Introduction to Snakemake

Exercise D - a few extra hacks to take home

Theme X - creating a nice report

Basic report

All you have to do is to run Snakemake a second time but with the --report option after running your pipeline.

e.g.

snakemake -s ex1c_o5.smk --configfile ex1.yml --report report.html

Hint: in some browsers, the html report page overflows the window. A quick hack to fix this is to remove all mentions of h-screen like this:

sed -i -E 's/([^l]) h-screen/\1/g' report.html

The basic report contains the Snakemake DAG that was run, the commands that were run in each step and some statistics (time & resources used) per job.

Including outputs into your report

Basic syntax

Typically, in the FastQC + MultiQC pipeline, we could include MultiQC’s output to the report. To do so, we would have to specify what files to include within the Snakefile using the report() function.

e.g.
  output:
    report("multiqc_report.html"),
    directory("multiqc_data"),

Advanced options

The report() function is capable of taking extra arguments such as labels, category or caption to include descriptions to your included file.

e.g.
  output:
    report(
      "multiqc_report.html",
      caption="QC.rst",
      category="0_QC",
      labels={"step": "QC", "description": "MultiQC report"},
    ),

Personnalising your report

Although .rst files included as captions are just that: captions, you can also include a more detailed report using general report file containing, for example, references of tools used or versions used. To include this .rst into your report, you need to add the report directive at the beginning of your script, outside any rule.

e.g.

report: "general.rst"

general.rst could look like this for example:

My first Snakemake pipeline - final report
--------------------------------------------

Pipeline for running QC analysis on NGS input

A. Quality assessment
>>>>>>>>>>>>>>>>>>>>>

See `0_QC`_ for results

This step uses FastQC_ for individual quality assessment of raw sequencing files (`.fastqc` files) and MultiQC_ to generate a global report.

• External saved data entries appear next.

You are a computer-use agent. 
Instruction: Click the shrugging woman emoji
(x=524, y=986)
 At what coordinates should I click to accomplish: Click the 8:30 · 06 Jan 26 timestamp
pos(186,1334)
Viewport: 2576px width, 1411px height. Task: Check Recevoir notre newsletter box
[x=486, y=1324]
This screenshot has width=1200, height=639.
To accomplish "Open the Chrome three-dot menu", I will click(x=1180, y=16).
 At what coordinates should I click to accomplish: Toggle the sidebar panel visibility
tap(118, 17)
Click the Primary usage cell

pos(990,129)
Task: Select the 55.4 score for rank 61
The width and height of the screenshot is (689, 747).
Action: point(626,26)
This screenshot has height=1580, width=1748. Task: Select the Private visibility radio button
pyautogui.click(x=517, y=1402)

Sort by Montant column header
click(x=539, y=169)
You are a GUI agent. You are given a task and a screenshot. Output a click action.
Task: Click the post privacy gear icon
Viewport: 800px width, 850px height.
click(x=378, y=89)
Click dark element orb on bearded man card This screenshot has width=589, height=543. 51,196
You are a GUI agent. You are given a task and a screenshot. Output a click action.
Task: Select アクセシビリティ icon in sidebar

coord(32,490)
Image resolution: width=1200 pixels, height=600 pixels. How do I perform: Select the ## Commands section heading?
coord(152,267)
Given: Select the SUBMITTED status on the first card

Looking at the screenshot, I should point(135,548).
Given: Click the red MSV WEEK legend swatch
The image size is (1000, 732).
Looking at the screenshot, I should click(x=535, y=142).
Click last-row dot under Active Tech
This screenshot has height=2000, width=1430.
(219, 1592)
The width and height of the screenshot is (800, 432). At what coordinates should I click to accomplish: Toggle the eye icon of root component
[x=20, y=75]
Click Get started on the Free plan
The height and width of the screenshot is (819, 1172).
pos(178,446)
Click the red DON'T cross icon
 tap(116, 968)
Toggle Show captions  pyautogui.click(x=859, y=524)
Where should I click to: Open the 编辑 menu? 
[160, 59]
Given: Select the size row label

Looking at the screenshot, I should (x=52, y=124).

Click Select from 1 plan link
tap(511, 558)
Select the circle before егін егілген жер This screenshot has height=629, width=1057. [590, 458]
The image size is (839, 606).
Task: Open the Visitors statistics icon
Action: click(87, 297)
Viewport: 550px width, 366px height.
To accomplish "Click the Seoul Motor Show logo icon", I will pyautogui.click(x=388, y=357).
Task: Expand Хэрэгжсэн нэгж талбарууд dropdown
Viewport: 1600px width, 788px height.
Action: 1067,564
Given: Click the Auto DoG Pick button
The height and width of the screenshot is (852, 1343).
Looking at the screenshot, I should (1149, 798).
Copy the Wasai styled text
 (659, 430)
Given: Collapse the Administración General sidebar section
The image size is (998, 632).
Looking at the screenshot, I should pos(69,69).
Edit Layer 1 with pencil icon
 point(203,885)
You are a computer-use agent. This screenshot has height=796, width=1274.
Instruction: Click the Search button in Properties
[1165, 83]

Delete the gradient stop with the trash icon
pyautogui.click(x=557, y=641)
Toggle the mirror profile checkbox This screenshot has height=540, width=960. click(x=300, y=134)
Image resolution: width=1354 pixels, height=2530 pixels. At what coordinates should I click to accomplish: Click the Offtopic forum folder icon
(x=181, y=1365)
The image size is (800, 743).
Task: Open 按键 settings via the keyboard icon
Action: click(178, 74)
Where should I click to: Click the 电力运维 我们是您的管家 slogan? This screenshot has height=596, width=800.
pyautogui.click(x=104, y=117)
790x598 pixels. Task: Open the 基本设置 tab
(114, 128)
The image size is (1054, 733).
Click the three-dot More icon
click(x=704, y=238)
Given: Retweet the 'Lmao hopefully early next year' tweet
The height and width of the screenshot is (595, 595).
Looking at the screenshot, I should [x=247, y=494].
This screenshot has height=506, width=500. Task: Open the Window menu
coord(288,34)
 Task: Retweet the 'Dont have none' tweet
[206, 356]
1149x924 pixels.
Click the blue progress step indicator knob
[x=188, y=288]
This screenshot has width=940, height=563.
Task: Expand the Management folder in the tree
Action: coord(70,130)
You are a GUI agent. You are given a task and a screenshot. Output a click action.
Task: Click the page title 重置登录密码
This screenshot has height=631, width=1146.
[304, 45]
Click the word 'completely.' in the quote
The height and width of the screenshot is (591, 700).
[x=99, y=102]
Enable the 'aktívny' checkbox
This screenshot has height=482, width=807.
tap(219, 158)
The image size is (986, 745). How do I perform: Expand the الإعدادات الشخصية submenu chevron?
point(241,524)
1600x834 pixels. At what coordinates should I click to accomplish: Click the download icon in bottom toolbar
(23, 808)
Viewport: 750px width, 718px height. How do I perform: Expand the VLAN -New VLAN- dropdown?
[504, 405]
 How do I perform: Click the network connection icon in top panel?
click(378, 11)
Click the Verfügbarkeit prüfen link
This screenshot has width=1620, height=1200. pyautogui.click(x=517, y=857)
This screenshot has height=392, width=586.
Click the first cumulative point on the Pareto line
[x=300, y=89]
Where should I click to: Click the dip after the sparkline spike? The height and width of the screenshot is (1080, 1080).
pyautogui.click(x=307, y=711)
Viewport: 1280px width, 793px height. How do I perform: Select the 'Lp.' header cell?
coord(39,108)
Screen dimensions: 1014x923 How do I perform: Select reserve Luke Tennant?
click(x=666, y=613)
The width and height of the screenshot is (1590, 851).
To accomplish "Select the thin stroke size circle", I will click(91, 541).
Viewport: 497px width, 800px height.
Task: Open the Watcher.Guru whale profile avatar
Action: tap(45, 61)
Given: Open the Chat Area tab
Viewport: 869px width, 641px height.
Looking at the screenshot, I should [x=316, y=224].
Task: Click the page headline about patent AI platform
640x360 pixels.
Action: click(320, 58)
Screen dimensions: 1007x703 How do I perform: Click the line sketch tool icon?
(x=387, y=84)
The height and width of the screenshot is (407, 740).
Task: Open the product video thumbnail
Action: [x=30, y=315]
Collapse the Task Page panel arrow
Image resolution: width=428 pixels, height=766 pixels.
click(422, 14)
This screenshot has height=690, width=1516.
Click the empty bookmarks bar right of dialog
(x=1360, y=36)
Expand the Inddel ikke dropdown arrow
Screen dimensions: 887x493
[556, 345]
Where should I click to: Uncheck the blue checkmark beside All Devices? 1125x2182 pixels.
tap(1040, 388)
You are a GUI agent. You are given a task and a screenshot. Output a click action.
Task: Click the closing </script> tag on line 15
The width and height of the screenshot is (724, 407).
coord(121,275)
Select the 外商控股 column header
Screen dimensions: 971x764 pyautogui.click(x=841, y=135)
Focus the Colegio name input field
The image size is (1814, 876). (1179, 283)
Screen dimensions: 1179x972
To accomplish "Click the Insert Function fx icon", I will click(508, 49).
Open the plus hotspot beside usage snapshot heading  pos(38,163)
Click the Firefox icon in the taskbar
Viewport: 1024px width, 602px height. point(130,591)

.. _FastQC: https://www.bioinformatics.babraham.ac.uk/projects/fastqc/
.. _MultiQC: https://multiqc.info/

Input files were taken from {{ snakemake.config["dataDir"] }}

\- FastQC
=========

- *Params:* default parameters

- *Version:* FastQC v0.12.1

- *Cite:* Andrews S. (2010). FastQC: a quality control tool for high throughput sequence data. Available online at: https://www.bioinformatics.babraham.ac.uk/projects/fastqc/

\- MultiQC
==========

- *Params:* default parameters                      
                                                                                  
- *Version:* multiqc, version 1.16

- *Cite:*  MultiQC: Summarize analysis results for multiple tools and samples in a single report Philip Ewels, Måns Magnusson, Sverker Lundin and Max Käller. Bioinformatics (2016) 

Hint: for more on the rst format, there’s Snakemake’s cheat sheet or source forge’s quickstart guide

For more information

https://snakemake.readthedocs.io/en/stable/snakefiles/reporting.html

Theme X - Controlling software environment

You’ve seen in part C of this exercise that you can use already installed software accessible through module on an HPC system using the envmodules directive.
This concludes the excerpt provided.